Par un mémoire en défense, enregistré le 14 janvier 2025, le département des Alpes-Maritimes, représenté par le président du conseil départemental en exercice, conclut au rejet de la requête.
Il soutient que les moyens de la requête ne sont pas fondés.
II. – Par une requête, enregistrée le 6 octobre 2023 sous le n° 2304940, Mme C A, représentée par Me Gaspoz, demande au tribunal :
1°) d’annuler la décision du 2 août 2023 par laquelle le président du conseil départemental des Alpes-Maritimes a rejeté son recours administratif préalable obligatoire formé à l’encontre de la décision du 9 juin 2023 portant notification d’un indu revenu de solidarité active, d’un montant de 10 716 euros ;
2°) à titre subsidiaire, de lui accorder une remise totale de sa dette ou, à titre infiniment subsidiaire, de lui accorder une remise partielle de sa dette ;
3°) de mettre à la charge du département des Alpes-Maritimes la somme de 2 000 euros, en application de l’article L. 761-1 du code de justice administrative, ainsi que les entiers dépens.
Elle soutient qu’elle n’a commis aucune erreur déclarative et est de bonne foi, et que l’administration a commis des erreurs de fait et de droit.
Par un mémoire en défense, enregistré le 14 janvier 2025, le département des Alpes-Maritimes, représenté par le président du conseil départemental en exercice, conclut au rejet de la requête.
Il soutient que les moyens de la requête ne sont pas fondés.

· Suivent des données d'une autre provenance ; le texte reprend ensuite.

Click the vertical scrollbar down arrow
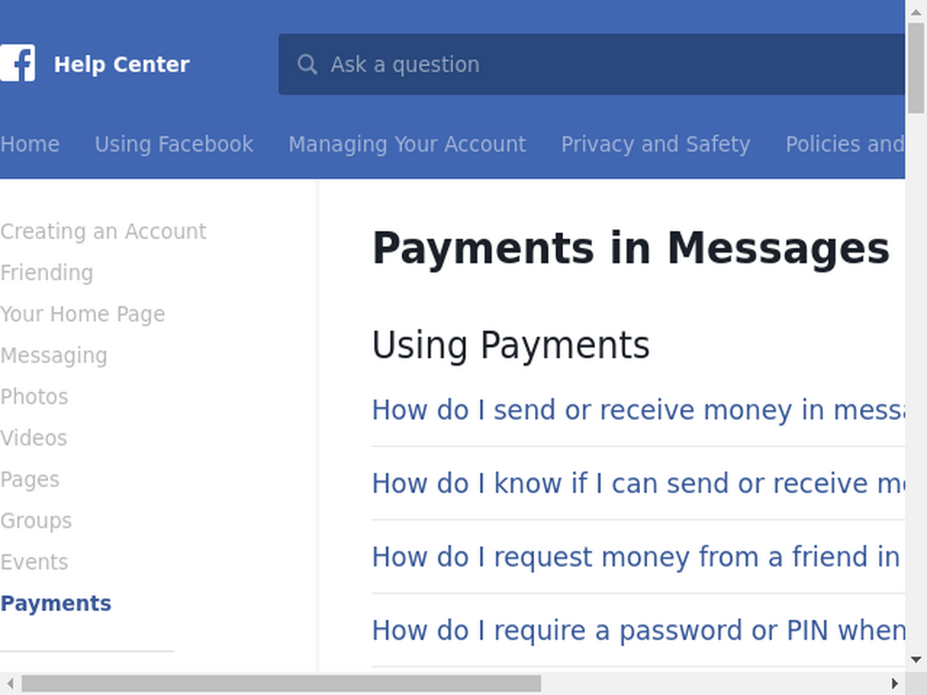This screenshot has height=695, width=927. 916,660
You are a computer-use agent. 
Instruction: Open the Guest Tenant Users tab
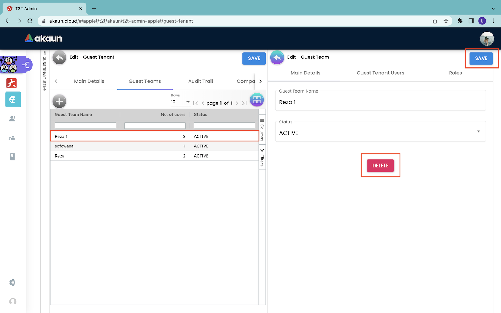pos(380,73)
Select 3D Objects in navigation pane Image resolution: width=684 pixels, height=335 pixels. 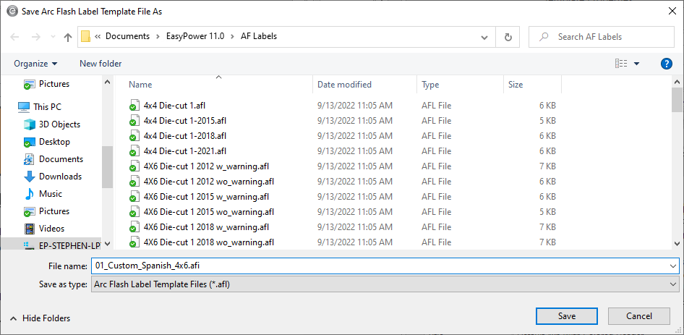point(59,124)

III. – Par une requête, enregistrée le 2 décembre 2023 sous le n° 2306034, Mme C A, représentée par Me Gaspoz, demande au tribunal :
1°) d’annuler la décision du 15 septembre 2023 par laquelle le directeur général de la caisse d’allocations familiales des Alpes-Maritimes a rejeté son recours administratif préalable obligatoire formé à l’encontre de la décision du 9 juin 2023 lui notifiant notamment un indu de prime exceptionnelle de fin d’année, et un indu d’aide exceptionnelle de solidarité, d’un montant total de 478,97 euros ;
2°) à titre subsidiaire, de lui accorder une remise totale de sa dette ou, à titre infiniment subsidiaire, de lui accorder une remise partielle de sa dette ;
3°) de mettre à la charge du département des Alpes-Maritimes la somme de 2 000 euros, en application de l’article L. 761-1 du code de justice administrative, ainsi que les entiers dépens.

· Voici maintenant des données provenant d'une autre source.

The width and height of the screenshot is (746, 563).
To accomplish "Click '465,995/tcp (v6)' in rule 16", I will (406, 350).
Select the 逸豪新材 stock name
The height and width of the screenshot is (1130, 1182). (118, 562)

Elle soutient qu’elle n’a commis aucune erreur déclarative et est de bonne foi, et que l’administration a commis des erreurs de fait et de droit.
Par un mémoire en défense, enregistré le 12 janvier 2024, la caisse d’allocations familiales, représenté par le directeur général en exercice, conclut au rejet de la requête.

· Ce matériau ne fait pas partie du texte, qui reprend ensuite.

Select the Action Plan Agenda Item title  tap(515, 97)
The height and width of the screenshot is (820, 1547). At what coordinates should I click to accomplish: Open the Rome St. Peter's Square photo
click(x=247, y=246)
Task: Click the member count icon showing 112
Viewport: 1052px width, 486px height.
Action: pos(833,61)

Elle soutient que les moyens de la requête ne sont pas fondés.
Vu les autres pièces des dossiers.
Vu :
— le code de l’action sociale et des familles ;
— le code de la construction et de l’habitation ;
— le code des relations entre le public et l’administration ;
— le code de la sécurité sociale ;
— le décret n° 2020-1453 du 27 novembre 2020 ;
— le décret n° 2020-1746 du 29 décembre 2020 ;
— le code de justice administrative.
La présidente du tribunal a dispensé la rapporteure publique, sur sa proposition, de prononcer des conclusions à l’audience, en application de l’article R. 732-1-1 du code de justice administrative.
Les parties ont été régulièrement averties du jour de l’audience.
Ont été entendus au cours de l’audience publique :
— le rapport de Mme Pouget, présidente,
— et les observations de Mme B, représentant le département des Alpes-Maritimes.
La clôture de l’instruction a été prononcée à l’issue de l’audience en application de l’article R. 772-9 du code de justice administrative.
Considérant ce qui suit :
Sur la jonction :
1. Les requêtes présentées par Mme A, qui concernent la situation d’une même allocataire, présentent à juger des questions connexes qui font l’objet d’une instruction commune. Il y a lieu de les joindre pour qu’il y soit statué par un seul jugement.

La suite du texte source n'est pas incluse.